Today’s vote on the CRA came several months after the Federal Communications Commission’s (FCC) divided commissioners voted 3-2 to repeal the 2015 Open Internet Order, which the D.C. Circuit Court of Appeals had upheld in 2016.  The Open Internet Order prohibited Internet service providers from blocking, slowing down, or discriminating against content online.  The Trump Administration’s move to repeal these net neutrality rules could lead to higher prices for consumers, slower Internet traffic, and blocked websites.  A recent poll showed that 83 percent of Americans do not approve of the FCC’s action to repeal net neutrality rules.

“Today, the Senate took an important, meaningful step toward protecting fair, open, and free Internet access for all Americans.  I voted against erecting new toll lanes on Internet traffic and in favor of free speech, competition, and fairness when it comes to e-commerce,” said Senator Reed.  “The Trump Administration is putting private companies ahead of the public interest.  They want to hand giant telecoms more control over the Internet.  The American people have made it clear they don’t want don’t want more cost and confusion when it comes to the Internet.” 

Senator Reed has been a champion for protecting net neutrality rules.  Prior to the FCC’s vote in December, Reed joined his colleagues in sending a letter to FCC Chairman Ajit Pai urging the agency to abandon plans to repeal net neutrality.  Last December, Reed hosted an event at the Providence Public Library alongside leading Rhode Island teachers and librarians to discuss how repealing net neutrality could negatively impact Rhode Islanders, consumers, businesses, and democracy and put people who can’t pay for preferential treatment online at a disadvantage. 

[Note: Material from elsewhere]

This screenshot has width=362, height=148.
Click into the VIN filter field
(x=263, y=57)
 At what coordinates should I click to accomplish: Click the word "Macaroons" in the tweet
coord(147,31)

Reed led a letter last December explaining the harmful impact repealing net neutrality could have on libraries and those who rely on Internet access they provide and has also spoken at length to colleagues on the Senate floor, urging them to join the efforts to push back against the repeal of net neutrality protections.

Today’s vote on the CRA occurred nearly a month before the June 12, 2018 deadline.  Now that it has passed the U.S. Senate, it must also be approved by the U.S. House of Representatives, where it faces an uphill battle.  The Republican-controlled House may try to quietly kill the measure by not even allowing it to be voted on.

Members of the  FCC have stated that the Obama-era net neutrality rules will expire on June 11.  However, a group of 22 states, including Rhode Island, have sued to try to stop the rollback of net neutrality protections.